### EXTRACT PROVIDED

start

The most visible consequence of the above process is the ProcessorMetaSupplier type: the user must provide one for each Vertex. In step 3 the coordinator deserializes the meta-supplier as a constituent of the DAG and asks it to create ProcessorSupplier instances which go into the execution plans. A separate instance of ProcessorSupplier is created specifically for each member’s plan. In step 4 the coordinator serializes these and sends each to its member. In step 5 each member deserializes its ProcessorSupplier and asks it to create as many Processor instances as configured by the vertex’s localParallelism property.

This process is so involved because each Processor instance may need to be differently configured. This is especially relevant for processors driving a source vertex: typically each one will emit only a slice of the total data stream, as appropriate to the partitions it is in charge of.

Tasklet

The execution service maintains a pool of worker threads, each of which juggles several “green threads” captured by an abstraction called the Tasklet. Each tasklet is given its turn and after it tries to do some work, it returns two bits of information: whether it made any progress and whether it is now done. As the worker cycles through its tasklets, before each new new cycle it checks whether any tasklet made progress; if not, it bumps its counter of idle cycles and acts according to the current count: either try again or sleep for a while.

Work stealing

When a tasklet is done, the worker removes it from its tasklet pool. Workers start out with tasklets evenly distributed among them, but as the tasklets complete, the load on each worker may become imbalanced. To counter this, a simple work stealing mechanism is put into place: each time it removes a tasklet from its pool, the worker (let’s call it “thief”) will inspect all the other workers, locating the one with the largest pool (call it “target”). If the thief finds a target with at least two tasklets more, it will pick one of the target’s tasklets and mark it with the instruction “give this one to me”. When the target is about to run the marked tasklet, it will observe the instruction and move the tasklet to the thief’s pool. The whole interaction takes place in a lock-free manner.

end

### AIM
Please reproduce the excerpt on processor suppliers, tasklets and work stealing word for word, starting at "This process is" and ending at "in charge of.".

### DATA EXCERPT

start

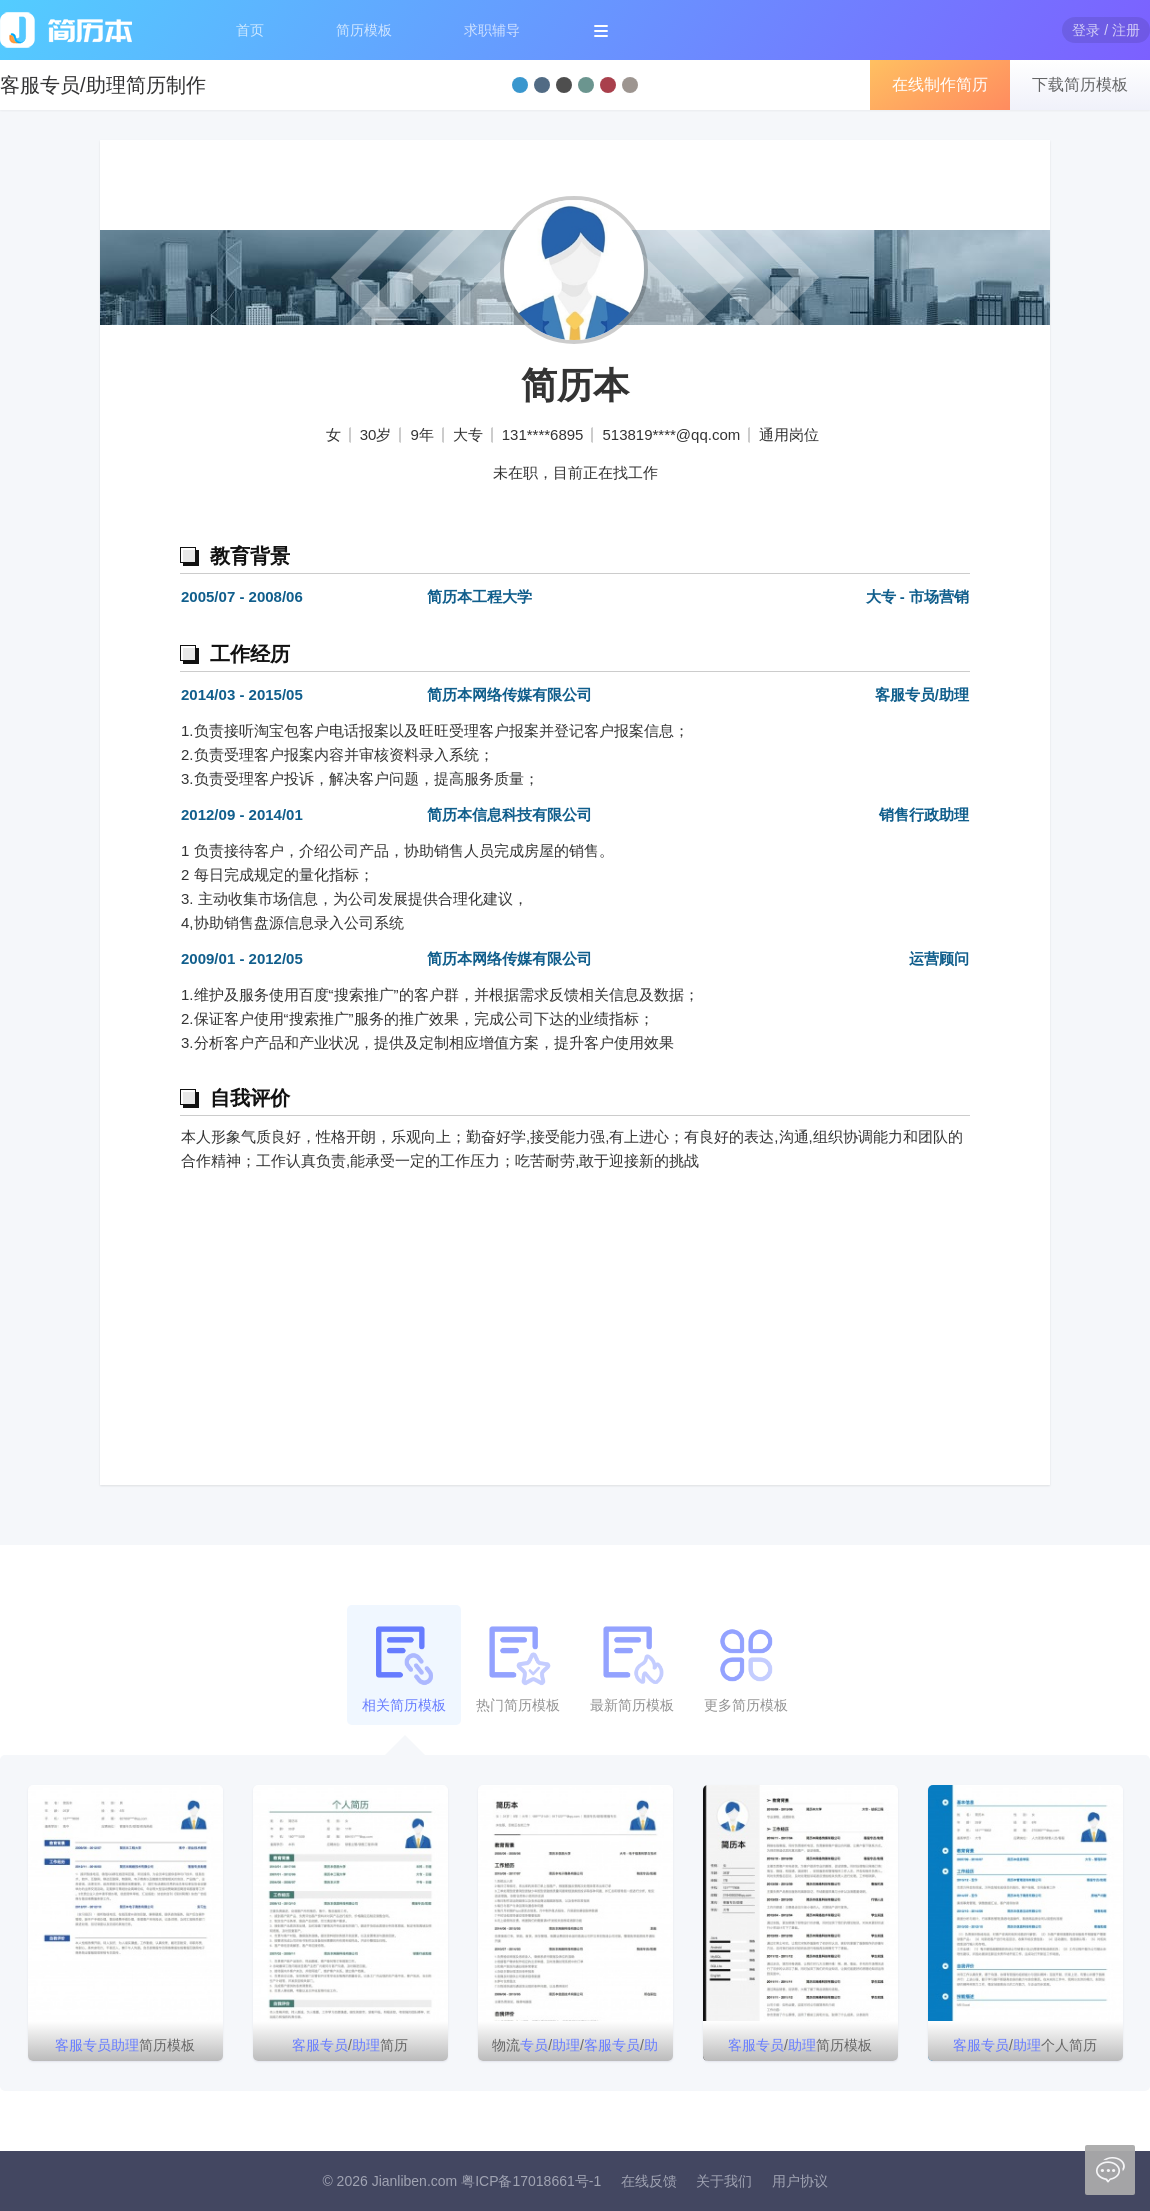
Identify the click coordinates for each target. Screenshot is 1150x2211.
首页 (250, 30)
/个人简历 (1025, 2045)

end

### OUTPUT
This process is so involved because each Processor instance may need to be differently configured. This is especially relevant for processors driving a source vertex: typically each one will emit only a slice of the total data stream, as appropriate to the partitions it is in charge of.